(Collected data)
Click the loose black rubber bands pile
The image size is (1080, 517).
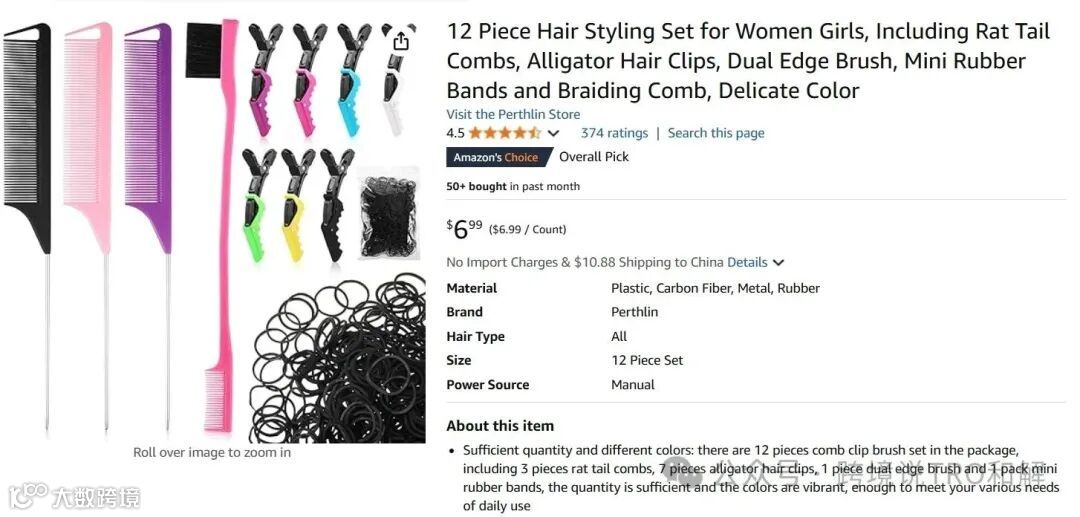tap(339, 358)
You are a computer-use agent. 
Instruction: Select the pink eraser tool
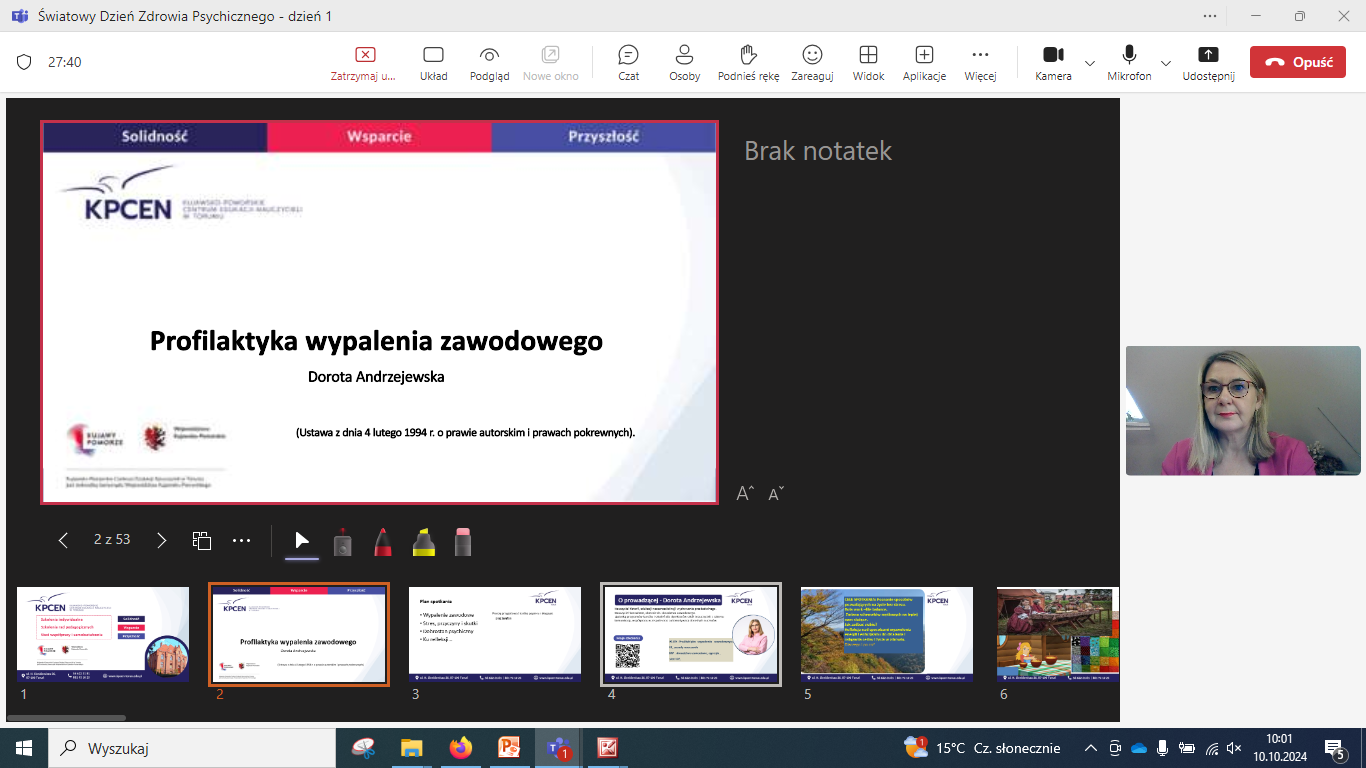462,542
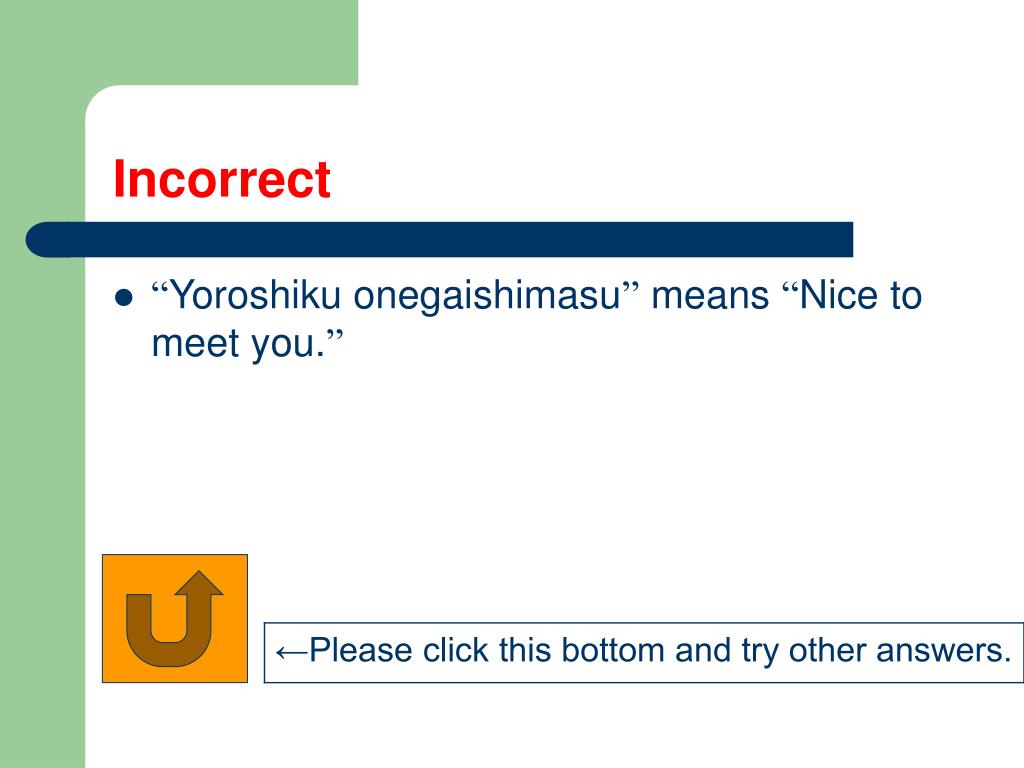
Task: Click the upward arrowhead of the return symbol
Action: point(199,583)
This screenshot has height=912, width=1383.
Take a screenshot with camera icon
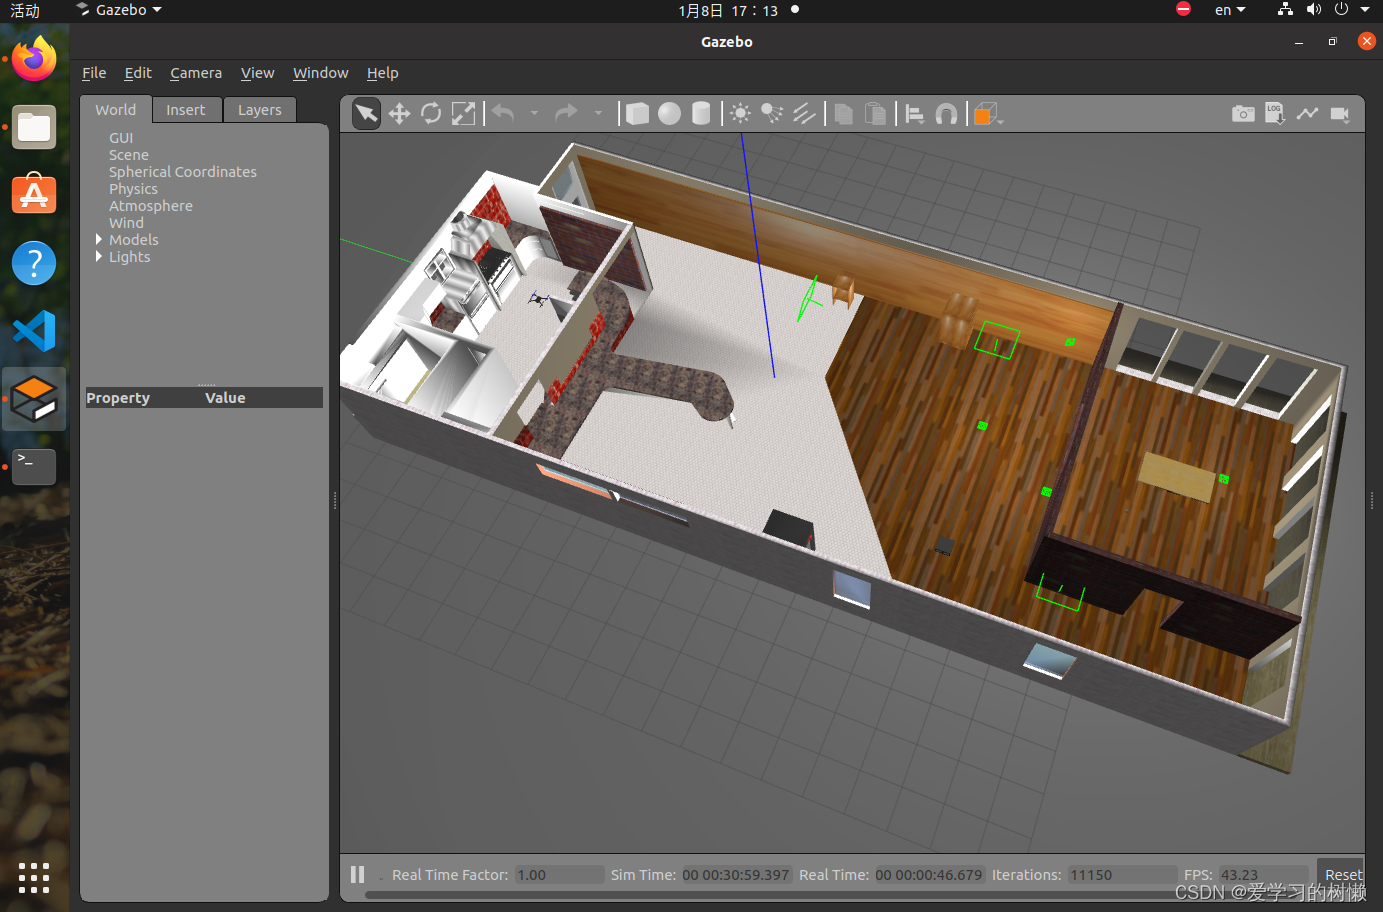(x=1243, y=114)
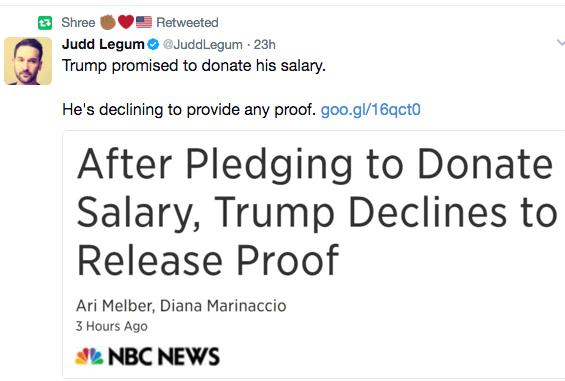Click the Retweeted label
This screenshot has width=565, height=381.
(187, 23)
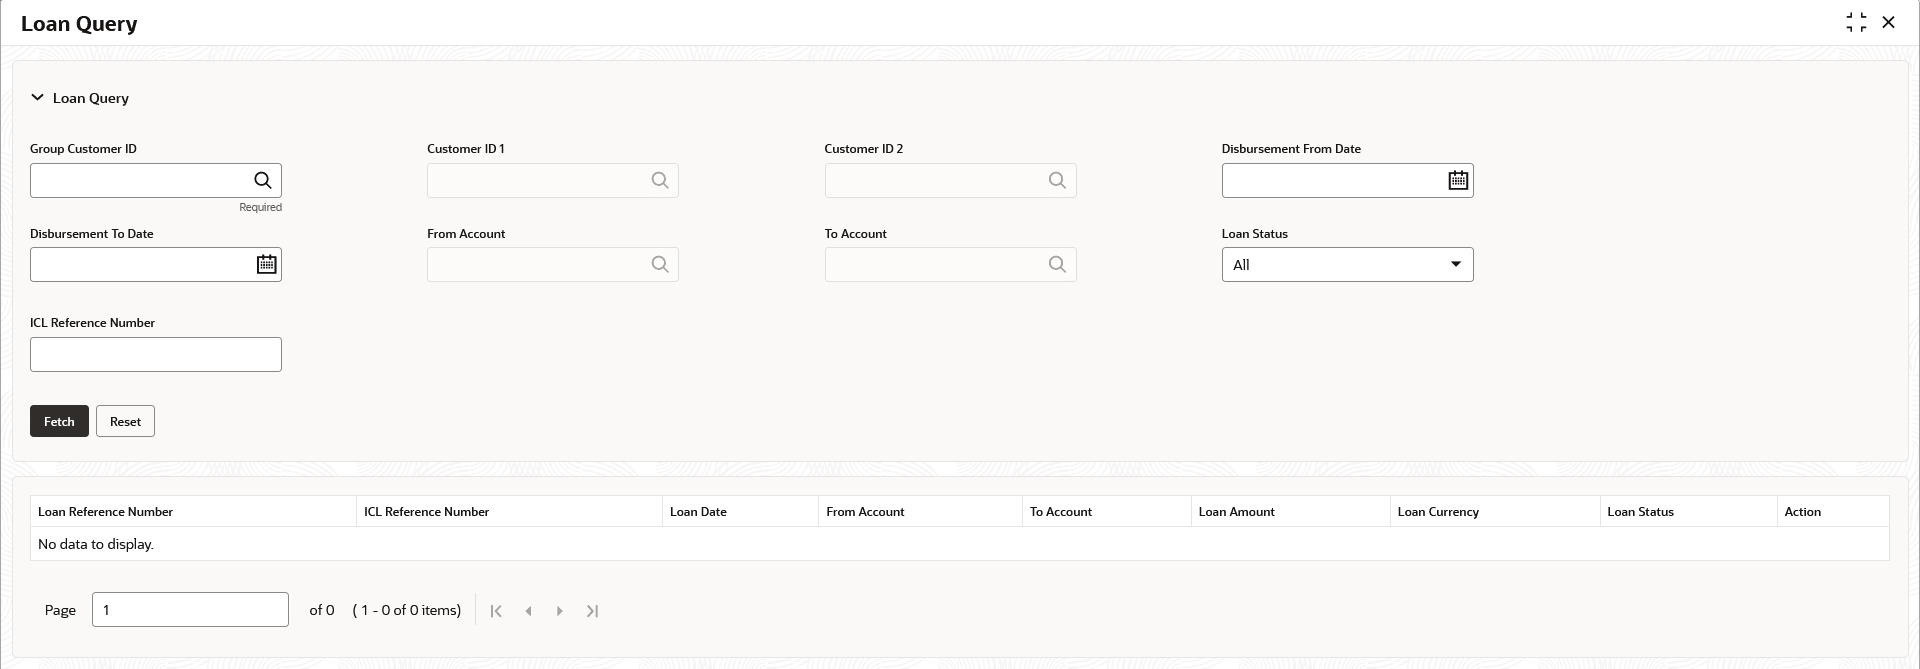The width and height of the screenshot is (1920, 669).
Task: Go to the first page of results
Action: [496, 611]
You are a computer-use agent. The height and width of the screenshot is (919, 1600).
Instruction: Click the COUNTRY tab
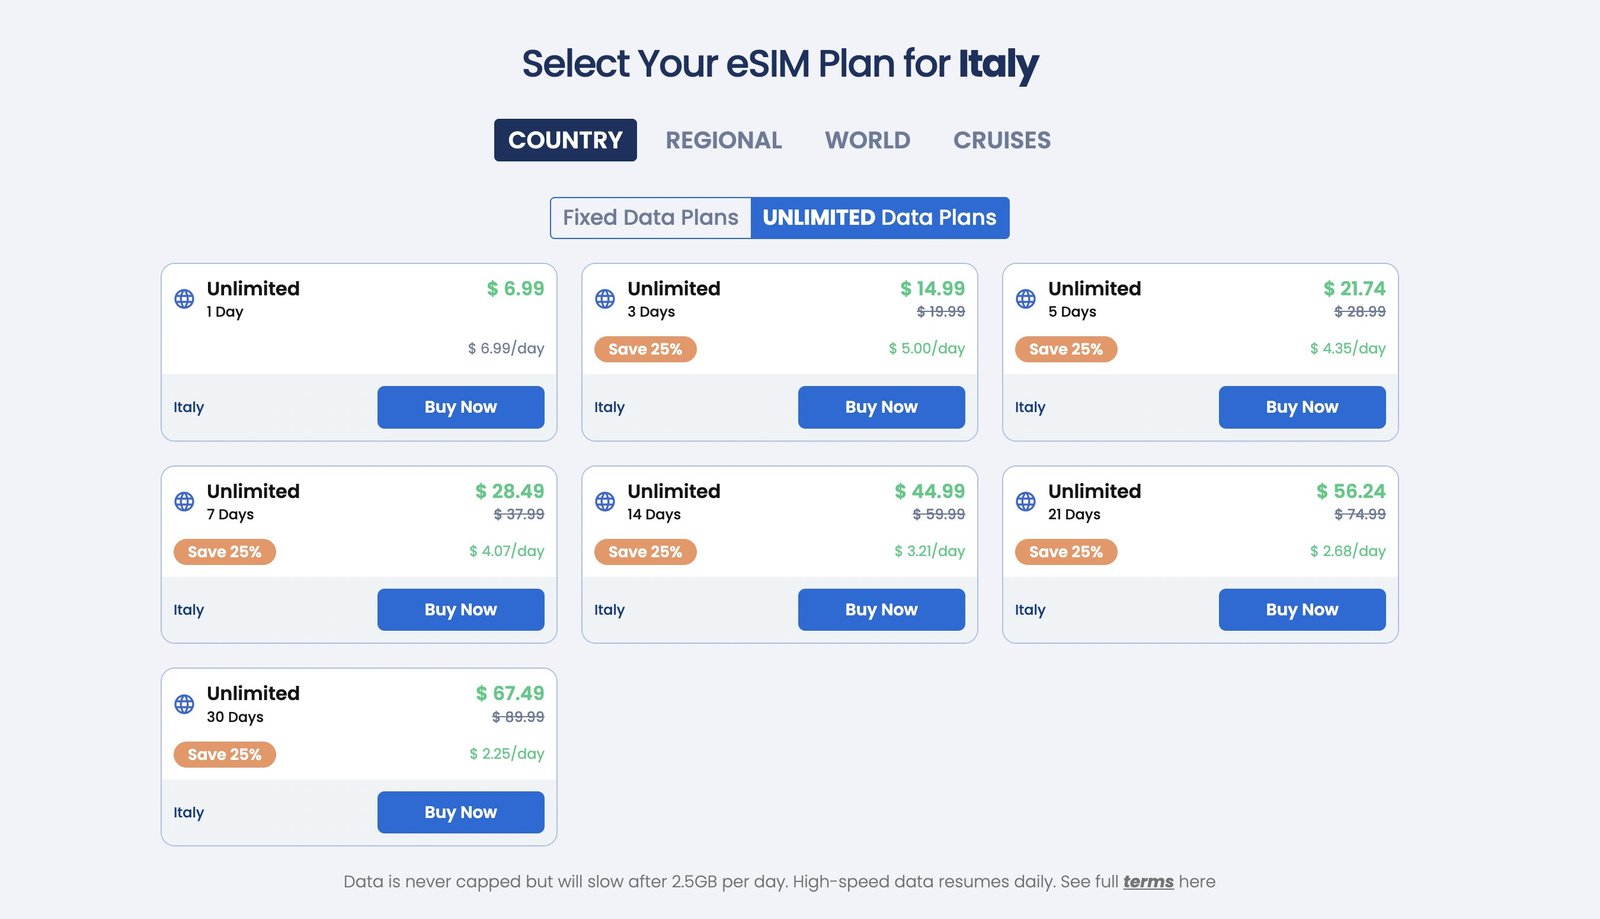[x=564, y=140]
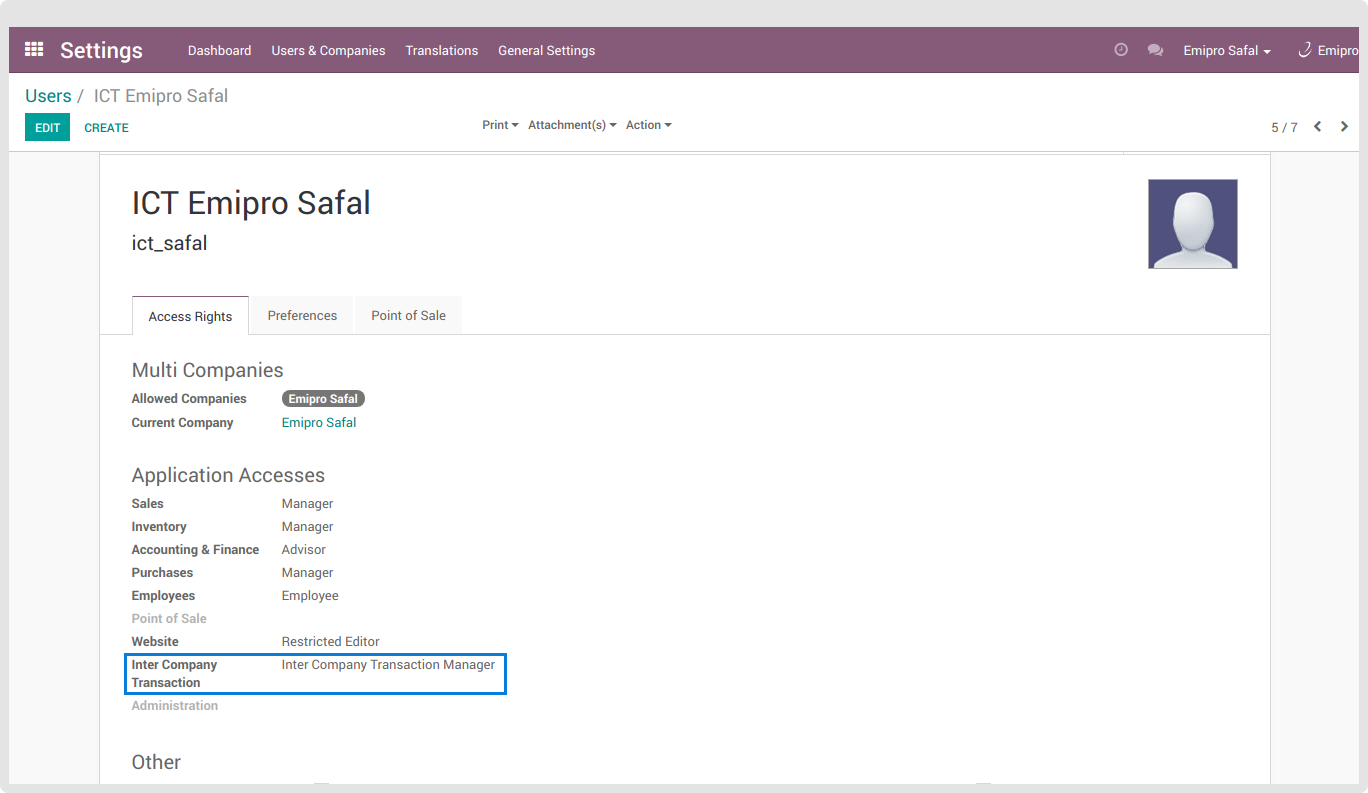Open the General Settings menu
Image resolution: width=1368 pixels, height=793 pixels.
[546, 51]
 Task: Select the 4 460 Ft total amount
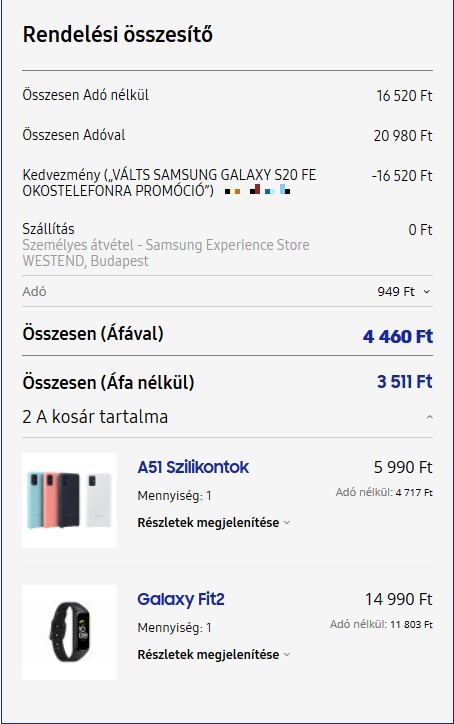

> PROBLEM TO SOLVE: Lines before the one containing "Instruction: Click the COUNTRY tab" are not wanted; write out that line and every later line through the end of the data above, exactly, without pictures.

> COMPLETED EXERCISE:
Instruction: Click the COUNTRY tab
[x=564, y=140]
Open the General Settings menu
Image resolution: width=1368 pixels, height=793 pixels.
[546, 51]
 Task: Select the 4 460 Ft total amount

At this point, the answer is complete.